Flicker8k dataset: consists of 8,000 images that are each paired with five different captions which provide clear descriptions of the salient entities and events. … The images were chosen from six different Flickr groups, and tend not to contain any well-known people or locations, but were manually selected to depict a variety of scenes and situation
- An Encoder-Decoder model was used as the architecture for this project.
- The Encoder network is a feature extractor using a backbone pretrained image model (EffecientNetV2B3 was used but any would work).
- The Decoder network consists of one or more RNN layers (GRU or LSTM).
- Finally, output of both are added together to produce probabilities of the next token
1- Clone this repository:
git clone https://github.com/PrinceEGY/Image-Captioning.git
cd Image-Captioning
2- Set up environment:
pip install -r requirements.txt
3- download pretrained checkpoints:
- LSTM Model checkpoint (name: lstm-emb256-rnn1.512-ep_150-loss_1.66.weights.h5)
gdown --fuzzy https://drive.google.com/file/d/1iZR7CLzlV0H8hMRcSkkJ-t9zl6IWKzHY/view?usp=drive_link -O .\weights\
- GRU Model checkpoint (name: gru-emb256-rnn1.512-ep_150-loss_1.54.weights.h5)

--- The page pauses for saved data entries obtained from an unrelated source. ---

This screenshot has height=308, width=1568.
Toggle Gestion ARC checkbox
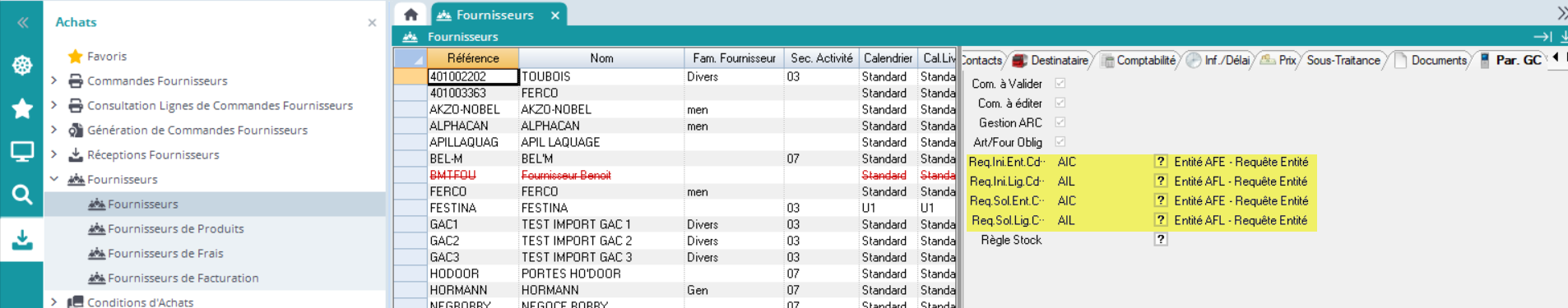point(1060,122)
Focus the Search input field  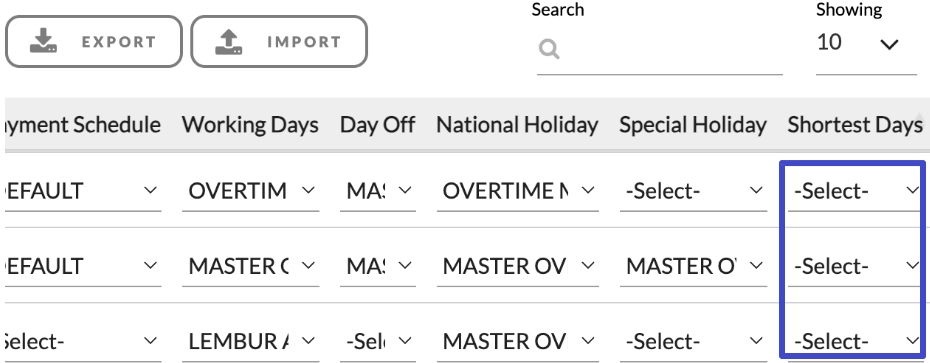pyautogui.click(x=660, y=49)
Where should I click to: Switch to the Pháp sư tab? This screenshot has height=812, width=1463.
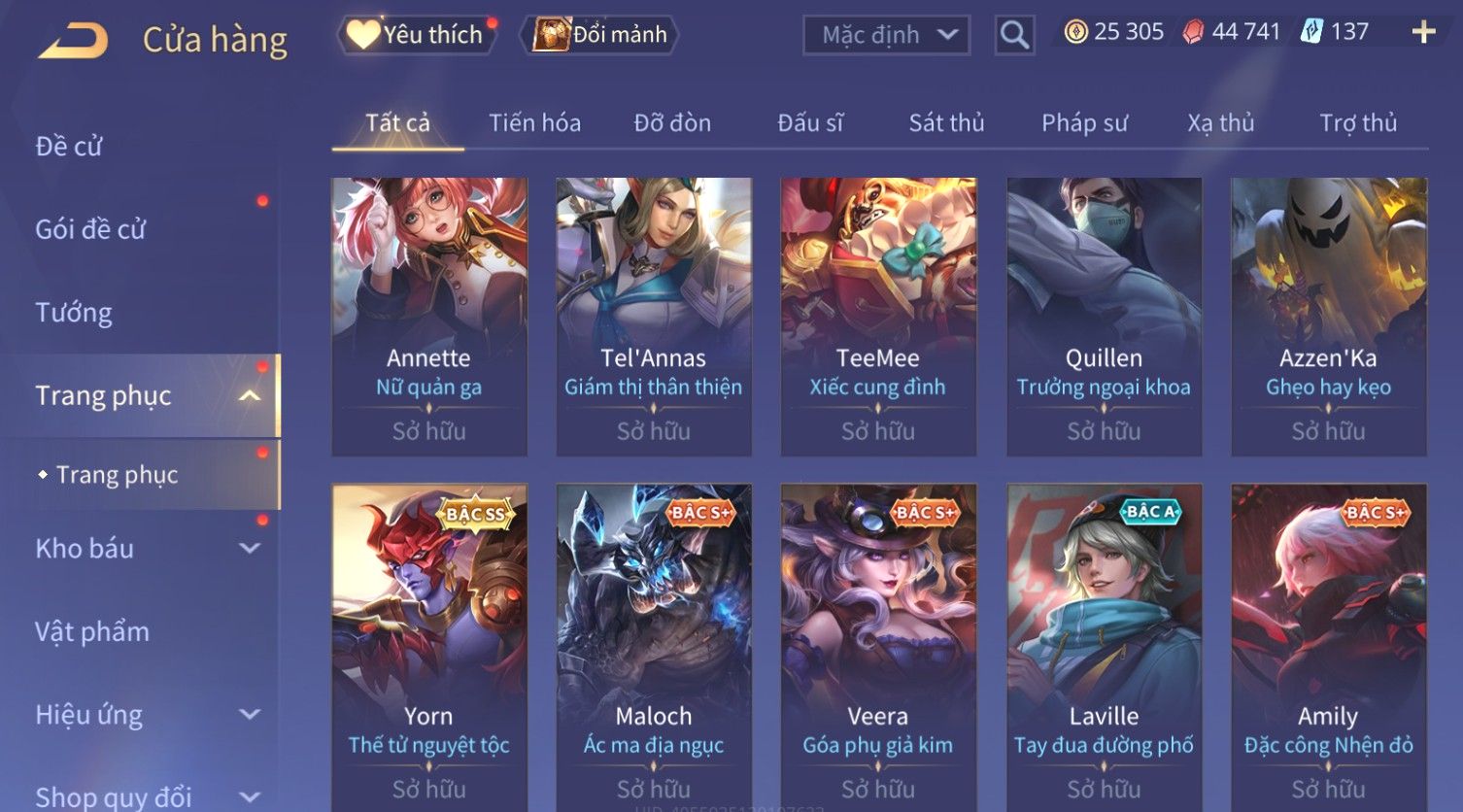click(x=1084, y=123)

gdown --fuzzy https://drive.google.com/file/d/12slgnMETzzhDjsVxCegw0YMYshFxV-t6/view?usp=drive_link -O .\weights\
Two algorithms supported for generation
1- Greedy Decoding with Temperature Argument: In this approach, the model generates captions by greedily selecting the most probable word at each time step, with the softmax output adjusted by a temperature parameter. This allows for controlling the randomness of word selection during generation. A low temperature (e.g., 0.1) generates more focused and deterministic text, while a high temperature (e.g., 1.0) produces more random and diverse outputs.

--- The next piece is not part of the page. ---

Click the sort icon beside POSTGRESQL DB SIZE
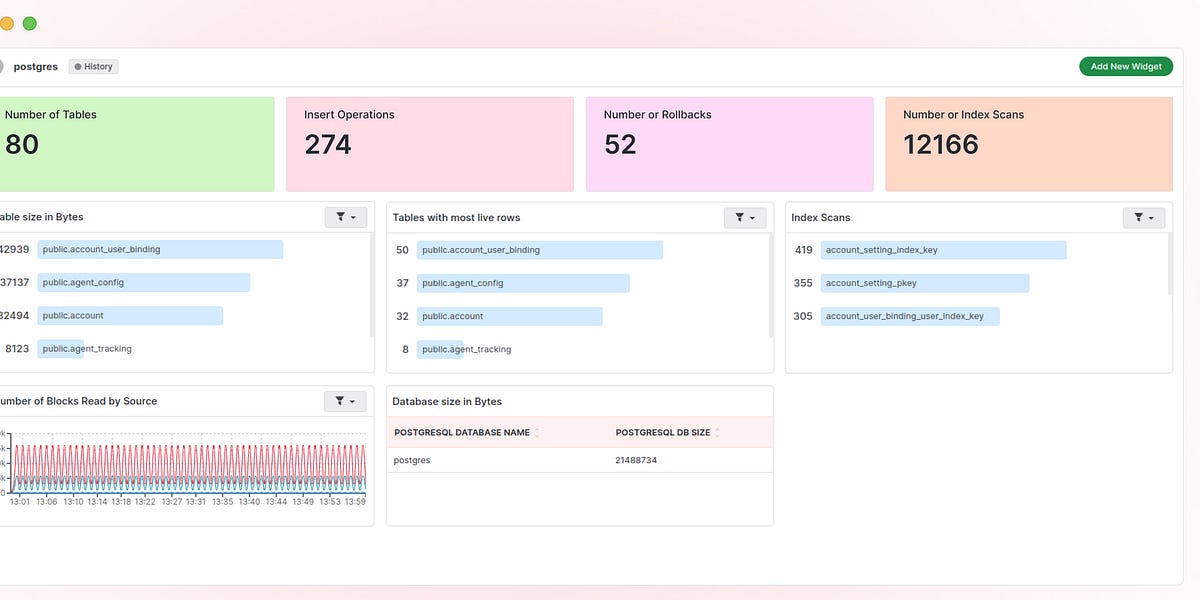 coord(718,432)
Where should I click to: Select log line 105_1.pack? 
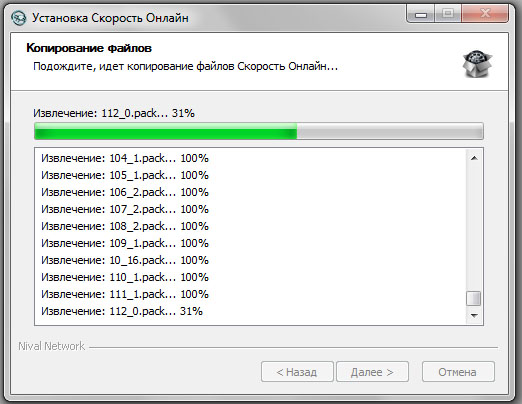click(125, 175)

2- Beam Search with Number of Beams Argument: Beam search is a search algorithm that explores multiple possible sequences simultaneously. The beam width parameter determines the number of sequences the model considers at each step. A higher beam width can lead to more diverse captions but increases computational complexity.

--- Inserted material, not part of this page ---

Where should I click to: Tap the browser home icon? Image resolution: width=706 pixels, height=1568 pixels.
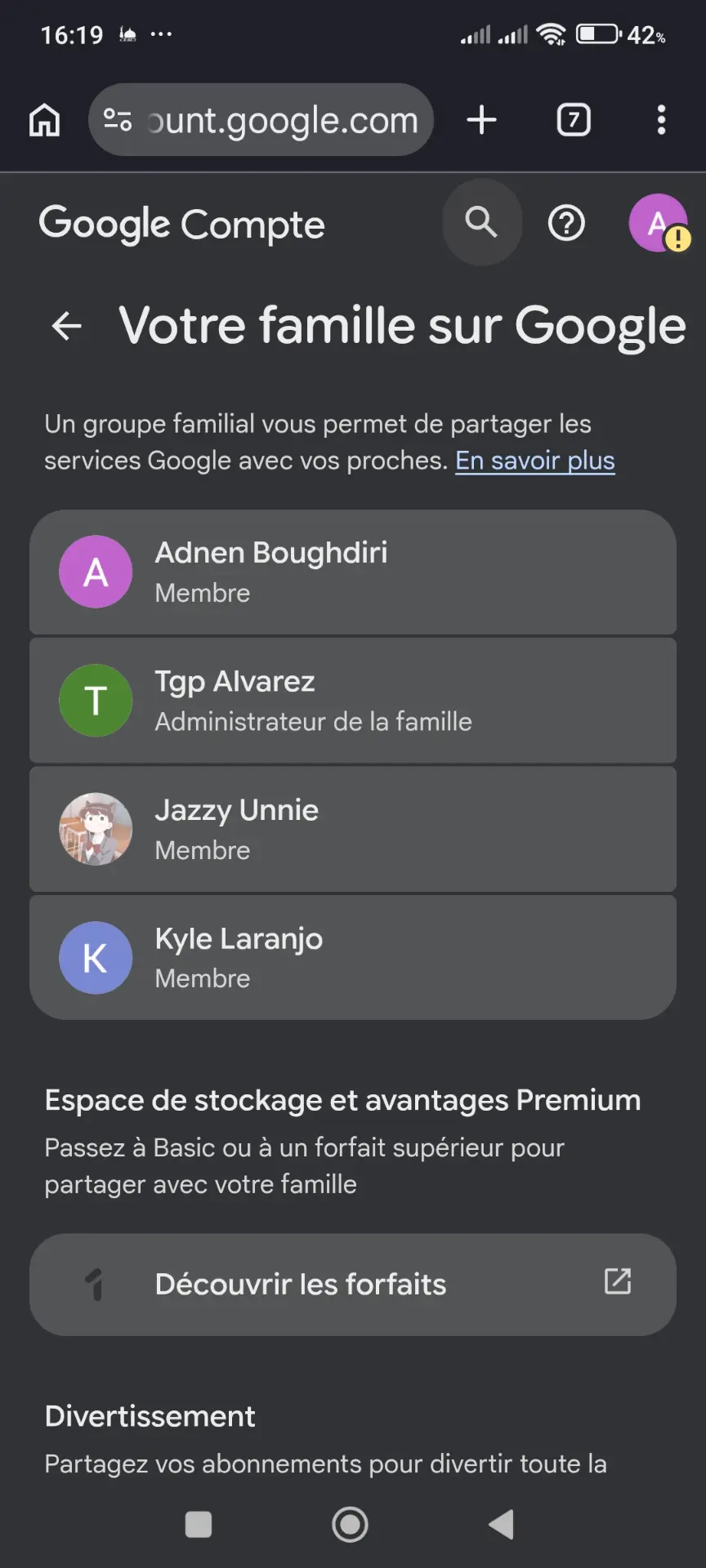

Using CLI, supports images locally or hosted on the web.
python inference.py [-h] -i IMAGE_PATH [-c CONFIG] [-w WEIGHTS_PATH] [-m {greedy,beam} [{greedy,beam} ...]] [-t TEMPERATURE] [-k KBEAMS]
Usage example:
python inference.py --image "examples/dog.jpg" --gen_method beam --kbeams 4
python inference.py -i "examples/three-children.jpg" -c "configs/gru_config.yaml" -w "weights/gru-emb256-rnn1.512-ep_150-loss_1.54.weights.h5" -m greedy beam -t 0.5 -k 5
Setup the model config at .\configs
and do the follwing.
Using CLI, all optional arguemnts are implicitly inherited from the config file.
python train.py [-h] -n NAME -c CONFIG [-e EPOCHS] [-v VERBOSE] [-s SAVE_DIR]
Usage example:
python train.py --name "LSTM-2layers-512units" --config "configs/lstm_config.yaml" --epochs 50
python train.py -n "GRU-1layer-256units" -c "configs/gru_config.yaml" -e 100 -v 0 -s "weights/"
Note that the model weights will be automatically saved after training at the save-dir
location with name=name
.
Evaluating the model after training using known metrics. (NOTE: only BLEU is implemented for now)
Setup the model config at .\configs
and do the follwing.
Using CLI, all optional arguemnts are implicitly inherited from the config file.
python evaluate.py [-h] -c CONFIG -w WEIGHTS_PATH [-e EVAL_METRICS [EVAL_METRICS ...]] [-m {greedy,beam} [{greedy,beam} ...]] [-t TEMPERATURES [TEMPERATURES ...]] [-k KBEAMS] [-s SAVE_DIR]
Usage example:
python evaluate.py --config "configs/lstm_config.yaml" --weights_path "weights/lstm-emb256-rnn1.512-ep_150-loss_1.66.weights.h5"
python evaluate.py -c "configs/gru_config.yaml" -w "weights/gru-emb256-rnn1.512-ep_150-loss_1.54.weights.h5" -m greedy beam -t 0 0.5 1 -k 4 -s "results/"
Note that all the evaluation results will be automatically saved after evaluation at the save-dir
location.